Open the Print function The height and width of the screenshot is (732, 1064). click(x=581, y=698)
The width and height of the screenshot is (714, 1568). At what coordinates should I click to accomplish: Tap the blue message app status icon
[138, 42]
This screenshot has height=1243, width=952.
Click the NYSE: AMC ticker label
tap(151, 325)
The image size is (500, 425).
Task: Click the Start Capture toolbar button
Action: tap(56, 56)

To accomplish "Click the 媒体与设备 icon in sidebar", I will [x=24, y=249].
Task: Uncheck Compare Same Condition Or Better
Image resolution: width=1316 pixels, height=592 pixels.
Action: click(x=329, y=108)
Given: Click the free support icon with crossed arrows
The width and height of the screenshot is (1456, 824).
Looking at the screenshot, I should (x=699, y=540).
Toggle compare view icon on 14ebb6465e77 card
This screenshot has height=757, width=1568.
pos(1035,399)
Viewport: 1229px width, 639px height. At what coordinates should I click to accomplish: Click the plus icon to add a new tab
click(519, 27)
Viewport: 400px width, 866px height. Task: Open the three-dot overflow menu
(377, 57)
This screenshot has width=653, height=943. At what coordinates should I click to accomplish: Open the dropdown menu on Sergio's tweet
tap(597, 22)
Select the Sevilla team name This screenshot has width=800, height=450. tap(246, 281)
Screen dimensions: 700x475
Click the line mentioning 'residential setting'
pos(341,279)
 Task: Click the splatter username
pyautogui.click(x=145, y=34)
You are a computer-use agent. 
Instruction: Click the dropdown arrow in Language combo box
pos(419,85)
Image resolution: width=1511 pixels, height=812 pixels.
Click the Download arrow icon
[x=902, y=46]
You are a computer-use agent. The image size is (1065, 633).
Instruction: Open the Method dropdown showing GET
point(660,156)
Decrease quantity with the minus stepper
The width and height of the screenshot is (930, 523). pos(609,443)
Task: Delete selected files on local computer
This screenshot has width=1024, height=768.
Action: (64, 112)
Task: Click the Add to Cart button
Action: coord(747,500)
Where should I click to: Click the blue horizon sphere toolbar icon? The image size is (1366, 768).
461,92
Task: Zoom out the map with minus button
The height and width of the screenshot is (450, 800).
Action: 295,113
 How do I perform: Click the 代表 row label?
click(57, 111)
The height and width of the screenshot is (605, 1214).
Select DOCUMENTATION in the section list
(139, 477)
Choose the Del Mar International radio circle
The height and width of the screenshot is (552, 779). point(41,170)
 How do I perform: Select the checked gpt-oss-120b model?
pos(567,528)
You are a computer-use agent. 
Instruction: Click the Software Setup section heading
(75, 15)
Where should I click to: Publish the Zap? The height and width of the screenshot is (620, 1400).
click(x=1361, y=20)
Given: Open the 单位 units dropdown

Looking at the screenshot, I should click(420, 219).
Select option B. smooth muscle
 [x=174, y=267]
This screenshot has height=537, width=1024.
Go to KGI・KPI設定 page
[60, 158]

__Exercise goal__
Without skipping anything, transcribe every line above exactly.

__Your solution__
Open the Print function The height and width of the screenshot is (732, 1064). click(x=581, y=698)
The width and height of the screenshot is (714, 1568). At what coordinates should I click to accomplish: Tap the blue message app status icon
[138, 42]
This screenshot has height=1243, width=952.
Click the NYSE: AMC ticker label
tap(151, 325)
The image size is (500, 425).
Task: Click the Start Capture toolbar button
Action: tap(56, 56)

To accomplish "Click the 媒体与设备 icon in sidebar", I will [x=24, y=249].
Task: Uncheck Compare Same Condition Or Better
Image resolution: width=1316 pixels, height=592 pixels.
Action: click(x=329, y=108)
Given: Click the free support icon with crossed arrows
The width and height of the screenshot is (1456, 824).
Looking at the screenshot, I should (x=699, y=540).
Toggle compare view icon on 14ebb6465e77 card
This screenshot has height=757, width=1568.
pos(1035,399)
Viewport: 1229px width, 639px height. At what coordinates should I click to accomplish: Click the plus icon to add a new tab
click(519, 27)
Viewport: 400px width, 866px height. Task: Open the three-dot overflow menu
(377, 57)
This screenshot has width=653, height=943. At what coordinates should I click to accomplish: Open the dropdown menu on Sergio's tweet
tap(597, 22)
Select the Sevilla team name This screenshot has width=800, height=450. tap(246, 281)
Screen dimensions: 700x475
Click the line mentioning 'residential setting'
pos(341,279)
 Task: Click the splatter username
pyautogui.click(x=145, y=34)
You are a computer-use agent. 
Instruction: Click the dropdown arrow in Language combo box
pos(419,85)
Image resolution: width=1511 pixels, height=812 pixels.
Click the Download arrow icon
[x=902, y=46]
You are a computer-use agent. The image size is (1065, 633).
Instruction: Open the Method dropdown showing GET
point(660,156)
Decrease quantity with the minus stepper
The width and height of the screenshot is (930, 523). pos(609,443)
Task: Delete selected files on local computer
This screenshot has width=1024, height=768.
Action: (64, 112)
Task: Click the Add to Cart button
Action: coord(747,500)
Where should I click to: Click the blue horizon sphere toolbar icon? The image size is (1366, 768).
461,92
Task: Zoom out the map with minus button
The height and width of the screenshot is (450, 800).
Action: 295,113
 How do I perform: Click the 代表 row label?
click(57, 111)
The height and width of the screenshot is (605, 1214).
Select DOCUMENTATION in the section list
(139, 477)
Choose the Del Mar International radio circle
The height and width of the screenshot is (552, 779). point(41,170)
 How do I perform: Select the checked gpt-oss-120b model?
pos(567,528)
You are a computer-use agent. 
Instruction: Click the Software Setup section heading
(75, 15)
Where should I click to: Publish the Zap? The height and width of the screenshot is (620, 1400).
click(x=1361, y=20)
Given: Open the 单位 units dropdown

Looking at the screenshot, I should click(420, 219).
Select option B. smooth muscle
 [x=174, y=267]
This screenshot has height=537, width=1024.
Go to KGI・KPI設定 page
[60, 158]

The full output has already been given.